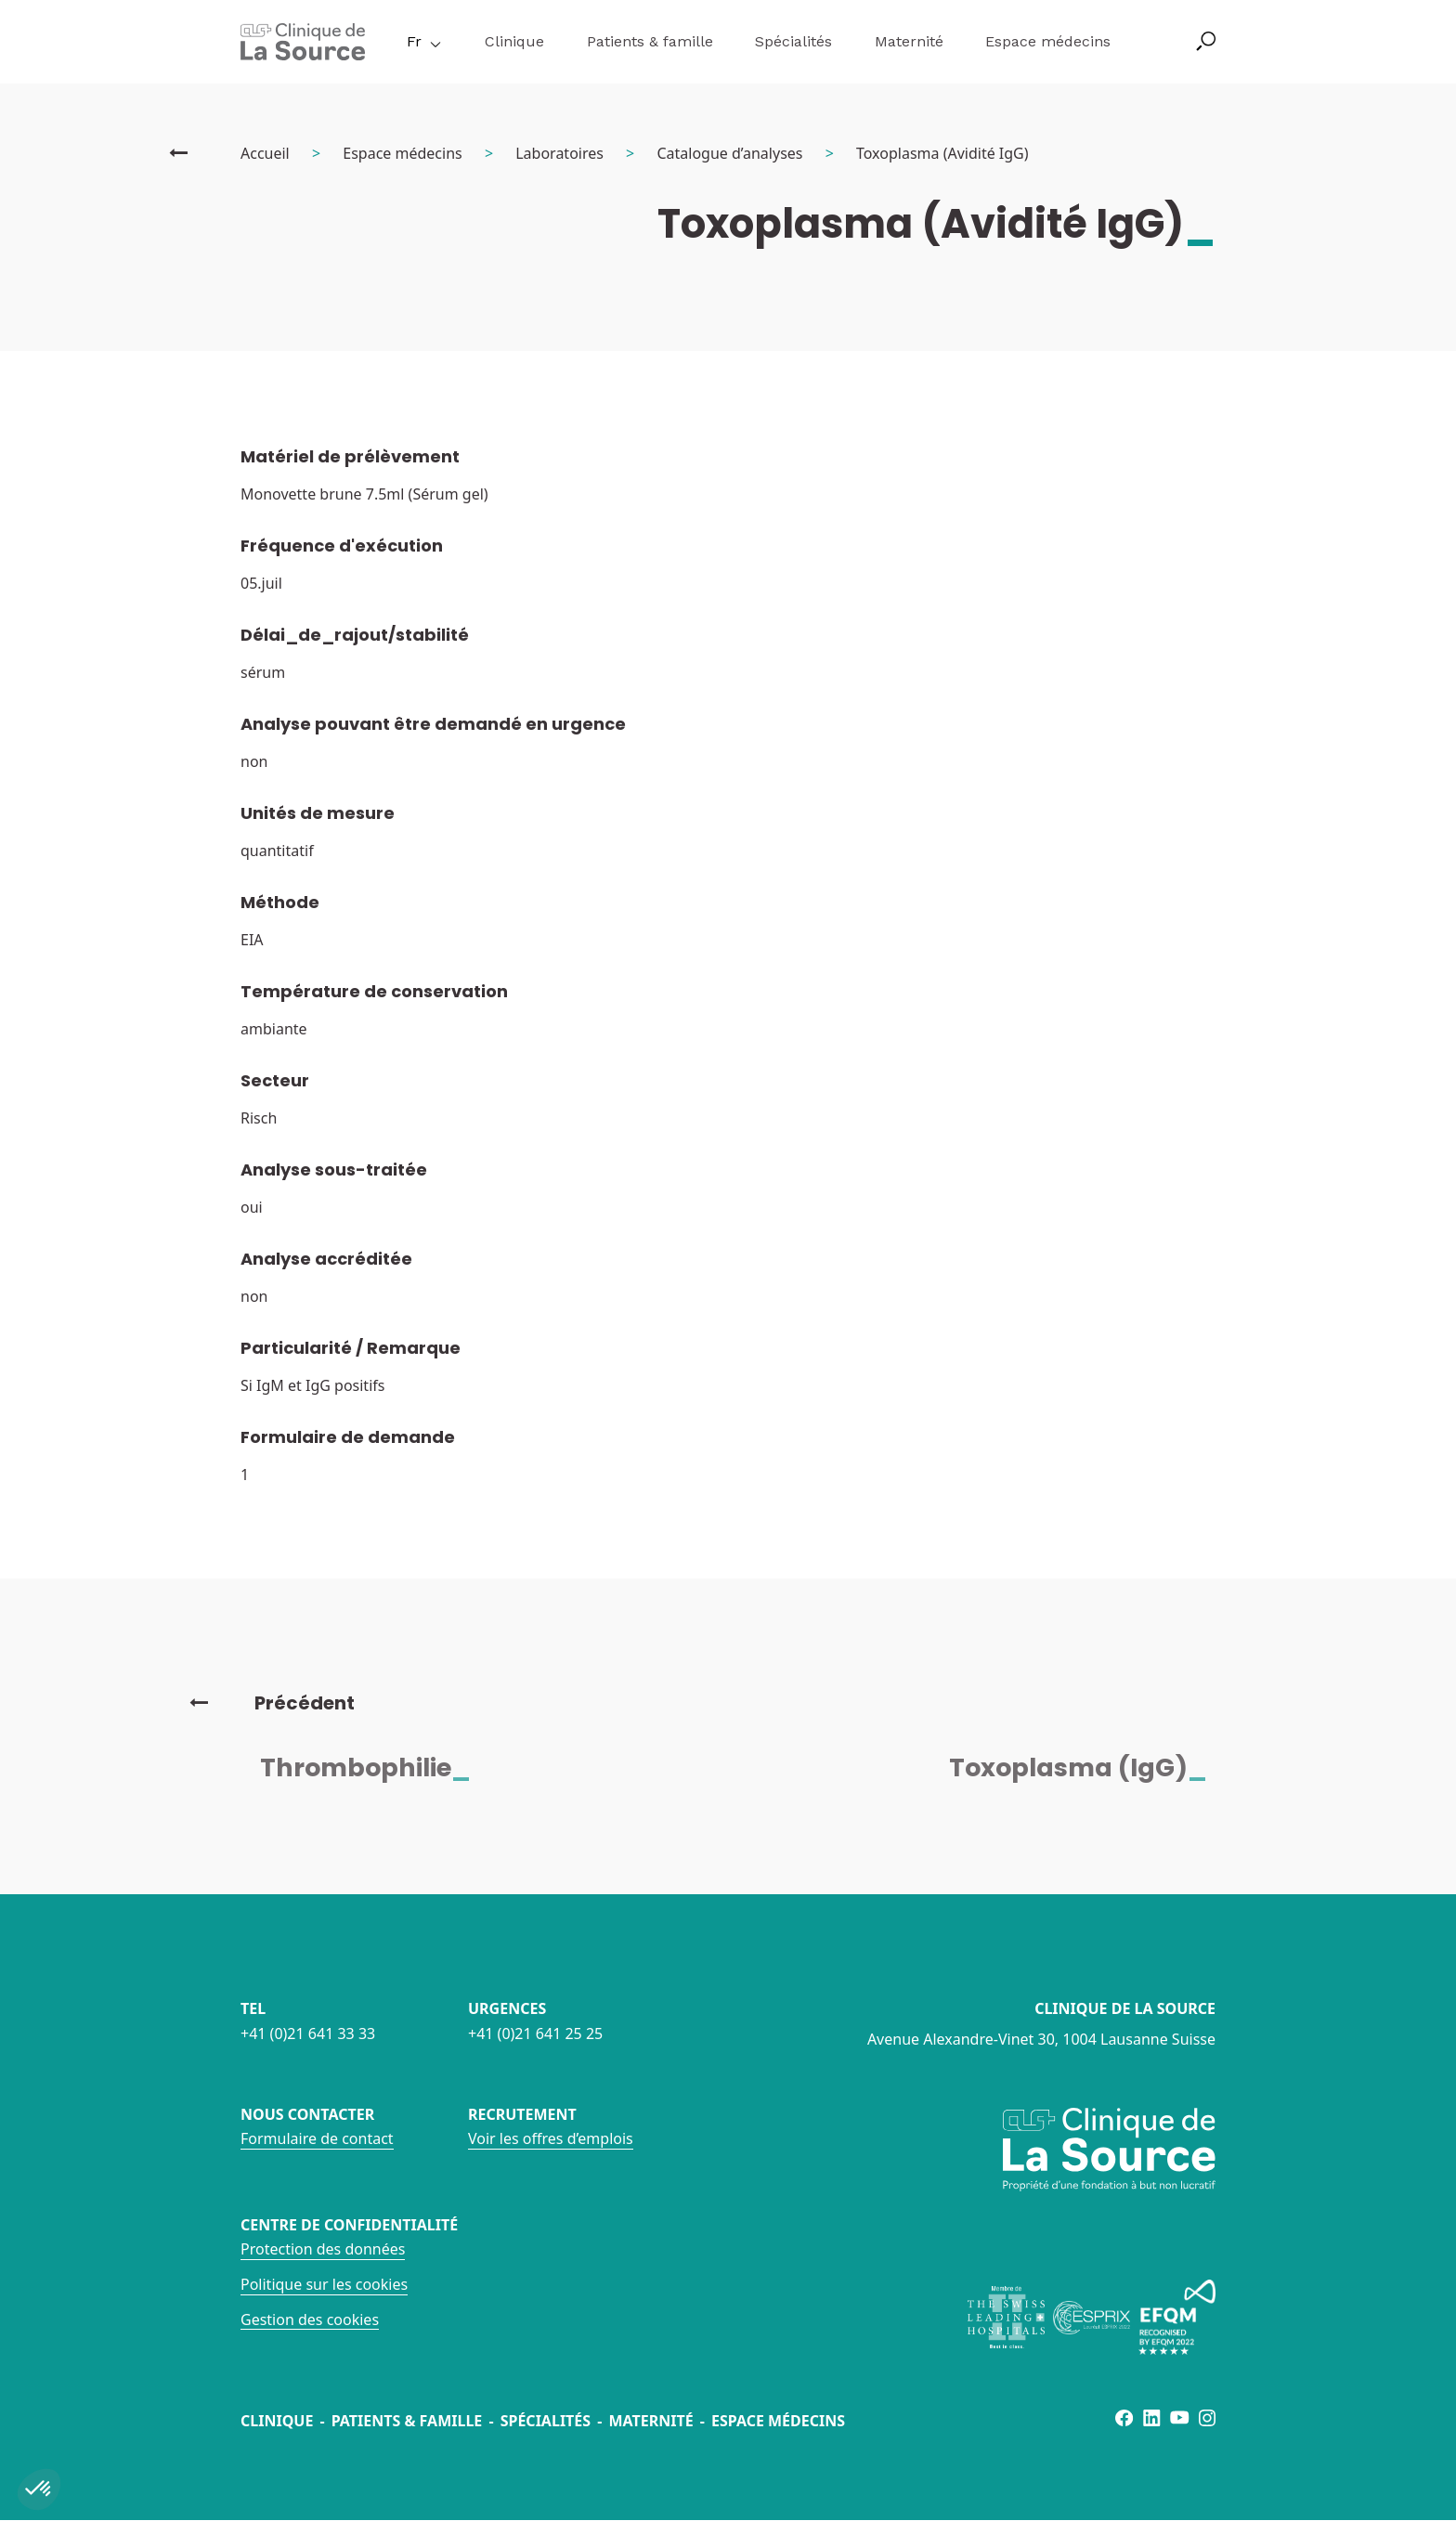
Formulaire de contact (317, 2138)
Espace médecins (1048, 41)
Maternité (909, 41)
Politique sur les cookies (324, 2284)
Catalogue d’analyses (729, 153)
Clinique (514, 41)
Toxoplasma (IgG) (1089, 1767)
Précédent (272, 1703)
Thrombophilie (376, 1767)
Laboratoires (559, 153)
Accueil (265, 153)
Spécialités (793, 41)
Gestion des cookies (309, 2319)
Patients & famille (650, 41)
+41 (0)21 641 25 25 (535, 2033)
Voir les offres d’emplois (550, 2138)
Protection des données (322, 2249)
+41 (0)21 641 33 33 (307, 2033)
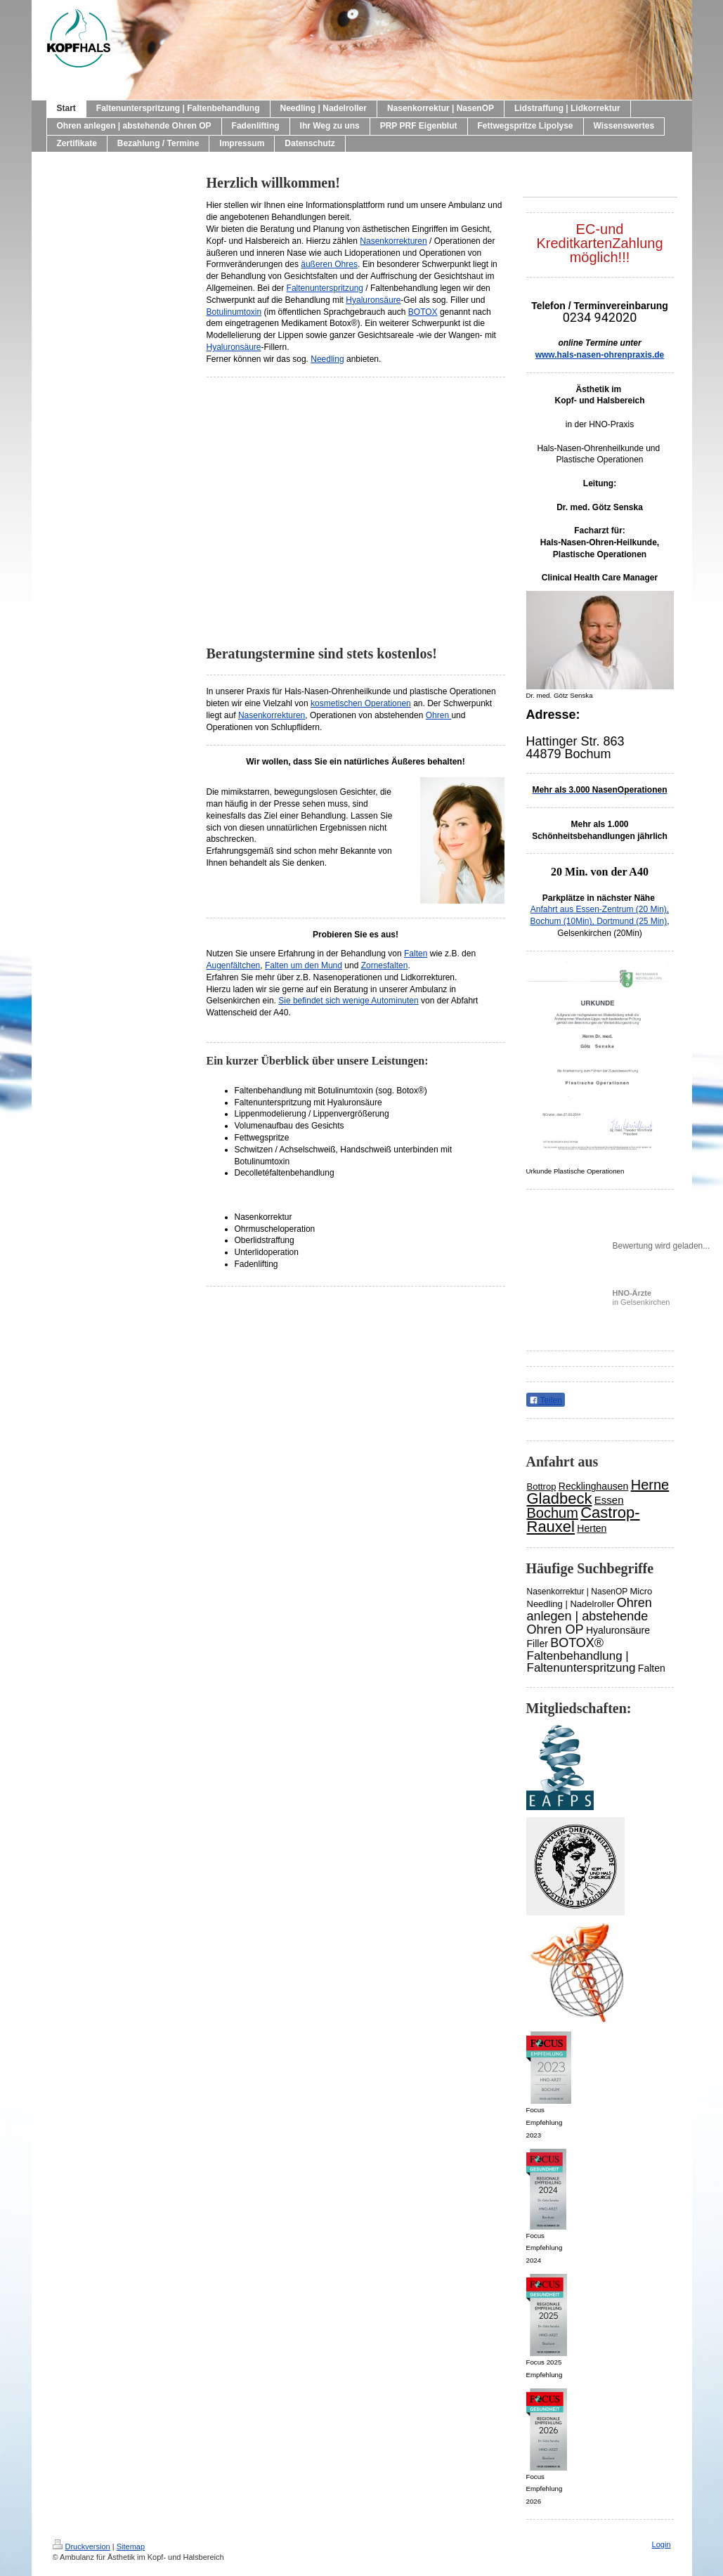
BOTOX (423, 312)
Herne (650, 1484)
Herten (591, 1528)
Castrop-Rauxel (583, 1519)
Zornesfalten (384, 965)
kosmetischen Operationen (361, 703)
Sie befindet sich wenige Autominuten (348, 1001)
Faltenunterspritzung (325, 288)
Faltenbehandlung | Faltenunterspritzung (581, 1662)
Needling (327, 359)
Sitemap (131, 2546)
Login (661, 2544)
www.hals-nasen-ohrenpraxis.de (600, 355)
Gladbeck (559, 1498)
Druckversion (81, 2546)
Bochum (552, 1513)
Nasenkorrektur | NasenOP (577, 1591)
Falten (415, 953)
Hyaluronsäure (373, 300)
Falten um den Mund (303, 965)
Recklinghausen (594, 1486)
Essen (609, 1500)
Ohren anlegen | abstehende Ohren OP (589, 1616)
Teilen (545, 1400)
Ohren (439, 715)
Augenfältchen (234, 965)
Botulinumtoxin (234, 312)
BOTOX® (577, 1643)
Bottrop (541, 1486)
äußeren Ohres (329, 264)
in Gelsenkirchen (641, 1297)
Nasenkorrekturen (393, 241)
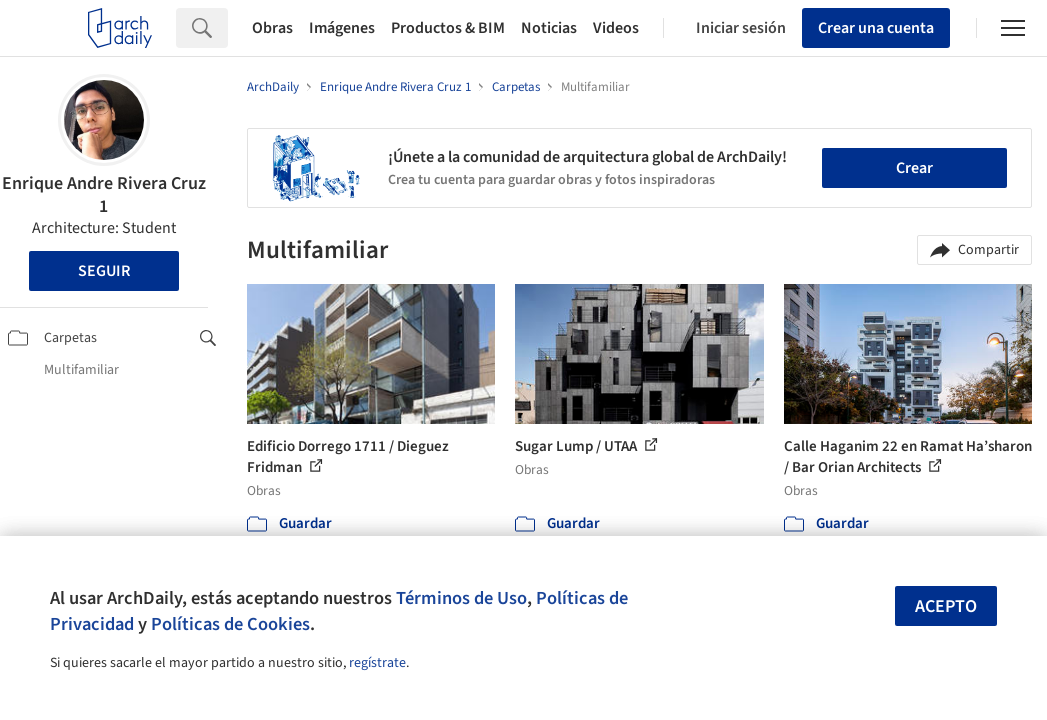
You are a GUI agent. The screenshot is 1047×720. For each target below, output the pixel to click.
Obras (272, 28)
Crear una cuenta (876, 28)
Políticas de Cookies (230, 624)
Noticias (549, 28)
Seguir (104, 271)
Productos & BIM (448, 28)
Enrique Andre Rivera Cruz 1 (104, 195)
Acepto (946, 606)
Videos (616, 28)
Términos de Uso (461, 598)
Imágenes (342, 28)
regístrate (377, 663)
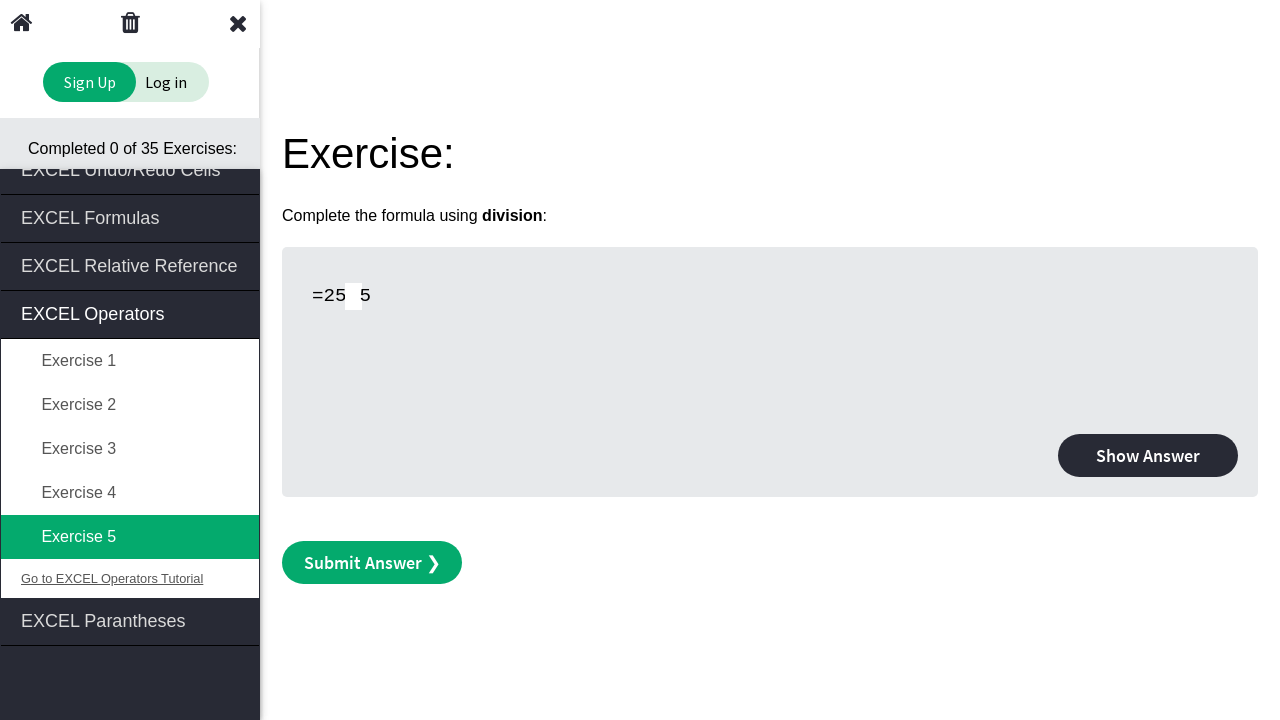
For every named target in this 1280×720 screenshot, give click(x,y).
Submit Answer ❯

- **Your assignment**:
Retype the line containing "www.hals-nasen-ohrenpraxis.de (600, 355)" and all lines after it through the end of the material, exactly and only those, leaving out pictures.

- **Written solution**:
www.hals-nasen-ohrenpraxis.de (600, 355)
Gladbeck (559, 1498)
Druckversion (81, 2546)
Bochum (552, 1513)
Nasenkorrektur | NasenOP (577, 1591)
Falten (415, 953)
Hyaluronsäure (373, 300)
Falten um den Mund (303, 965)
Recklinghausen (594, 1486)
Essen (609, 1500)
Ohren anlegen | abstehende Ohren OP (589, 1616)
Teilen (545, 1400)
Ohren (439, 715)
Augenfältchen (234, 965)
Botulinumtoxin (234, 312)
BOTOX® (577, 1643)
Bottrop (541, 1486)
äußeren Ohres (329, 264)
in Gelsenkirchen (641, 1297)
Nasenkorrekturen (393, 241)
You are a GUI agent. The screenshot is 1047×720. For each target below, output the pixel to click.
Obras (272, 28)
Crear una cuenta (876, 28)
Políticas de Cookies (230, 624)
Noticias (549, 28)
Seguir (104, 271)
Productos & BIM (448, 28)
Enrique Andre Rivera Cruz 1 (104, 195)
Acepto (946, 606)
Videos (616, 28)
Términos de Uso (461, 598)
Imágenes (342, 28)
regístrate (377, 663)
For every named target in this 1280×720 screenshot, give click(x,y).
Submit Answer ❯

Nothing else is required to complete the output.